What the hell...I pick a number. It's a pretty good number, too, in that it's a best guess. But it is a guess. Nothing more.
"Cool," he said, and the story comes out with my number right there up front.
My number then goes on without me. I'm sent an article from one of the largest newspaper on the West Coast, quoting my number and attributing it to "sources." Next, my number migrates across country to the Great Grey New York Times, where it is attributed to "knowledgeable sources close to the industry." Then my number makes the jump to television, where a famous soon-to-be-retired anchor person mouthed it as "authoritative." It crawled into more magazine aritcles and even a couple of books and finally broke into Hollywood. I'm watching an episode of the old Lou Grant television show, where everyone's favorite loveable lefty Ed Asner plays everyone's favorite loveable lefty editor Lou Grant.

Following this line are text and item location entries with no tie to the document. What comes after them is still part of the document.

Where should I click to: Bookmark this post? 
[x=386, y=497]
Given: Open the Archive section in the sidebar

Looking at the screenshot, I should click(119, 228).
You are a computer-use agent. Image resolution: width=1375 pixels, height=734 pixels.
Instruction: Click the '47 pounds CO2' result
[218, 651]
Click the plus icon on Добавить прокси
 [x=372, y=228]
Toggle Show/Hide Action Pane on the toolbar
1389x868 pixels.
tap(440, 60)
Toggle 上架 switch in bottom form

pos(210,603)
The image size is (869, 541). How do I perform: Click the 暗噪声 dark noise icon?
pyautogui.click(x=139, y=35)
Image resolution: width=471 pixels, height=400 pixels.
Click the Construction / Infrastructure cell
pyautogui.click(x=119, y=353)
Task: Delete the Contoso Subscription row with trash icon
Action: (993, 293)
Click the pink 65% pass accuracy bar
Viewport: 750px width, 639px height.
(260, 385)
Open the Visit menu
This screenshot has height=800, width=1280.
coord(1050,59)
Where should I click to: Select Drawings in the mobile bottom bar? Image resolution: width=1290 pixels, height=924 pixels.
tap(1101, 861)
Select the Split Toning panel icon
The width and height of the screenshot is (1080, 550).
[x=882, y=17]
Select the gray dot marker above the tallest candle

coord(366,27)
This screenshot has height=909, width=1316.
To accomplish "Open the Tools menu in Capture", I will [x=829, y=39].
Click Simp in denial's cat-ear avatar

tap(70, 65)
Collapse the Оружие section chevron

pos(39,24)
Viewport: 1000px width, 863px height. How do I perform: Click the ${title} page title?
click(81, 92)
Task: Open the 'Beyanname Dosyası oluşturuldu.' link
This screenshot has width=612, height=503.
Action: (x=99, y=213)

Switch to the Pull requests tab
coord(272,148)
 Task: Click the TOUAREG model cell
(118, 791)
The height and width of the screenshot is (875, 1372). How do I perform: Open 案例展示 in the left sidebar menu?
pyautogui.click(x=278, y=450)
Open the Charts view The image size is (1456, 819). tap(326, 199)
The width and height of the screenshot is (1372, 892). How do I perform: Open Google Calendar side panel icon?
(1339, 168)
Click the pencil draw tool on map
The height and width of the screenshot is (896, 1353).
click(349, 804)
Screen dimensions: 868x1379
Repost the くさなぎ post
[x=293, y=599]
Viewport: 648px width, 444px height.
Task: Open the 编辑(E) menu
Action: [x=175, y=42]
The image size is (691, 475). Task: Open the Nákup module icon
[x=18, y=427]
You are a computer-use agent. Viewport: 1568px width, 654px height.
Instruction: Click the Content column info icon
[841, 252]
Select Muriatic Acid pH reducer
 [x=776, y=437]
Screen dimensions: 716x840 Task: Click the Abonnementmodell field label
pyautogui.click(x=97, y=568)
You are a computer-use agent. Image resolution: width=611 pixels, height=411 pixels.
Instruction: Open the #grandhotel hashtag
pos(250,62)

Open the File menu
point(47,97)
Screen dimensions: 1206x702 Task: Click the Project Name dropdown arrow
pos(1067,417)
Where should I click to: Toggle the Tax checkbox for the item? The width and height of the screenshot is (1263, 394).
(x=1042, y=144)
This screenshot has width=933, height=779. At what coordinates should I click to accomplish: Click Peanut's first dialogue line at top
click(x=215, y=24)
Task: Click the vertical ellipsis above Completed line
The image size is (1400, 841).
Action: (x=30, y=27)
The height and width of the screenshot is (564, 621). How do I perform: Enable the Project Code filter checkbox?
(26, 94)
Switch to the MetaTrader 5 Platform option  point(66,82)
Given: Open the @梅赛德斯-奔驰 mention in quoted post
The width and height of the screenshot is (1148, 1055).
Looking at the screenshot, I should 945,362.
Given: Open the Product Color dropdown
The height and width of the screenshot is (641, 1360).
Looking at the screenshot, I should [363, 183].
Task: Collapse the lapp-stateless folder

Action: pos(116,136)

"Do you know how much money these whackos spend every year?" shouts loveable Lou, more or less. "They spend..."
And there it is. MY number, right there on television! I am so proud for it! I feel like a father who has given birth to...Brad Pitt! I envision it walking (maybe migrating, whatever it is that numbers do) down the Red Carpet, accepting the award for Best New Monetary Estimate of a Niche Right-Wing Market, partying at Spaagos with whomever was the Johnny Depp of the time — David Hasselhoff? I imagine my number thanking me for making it up and sending it out into the world.
But it was never more than a guess made by a guy on deadline.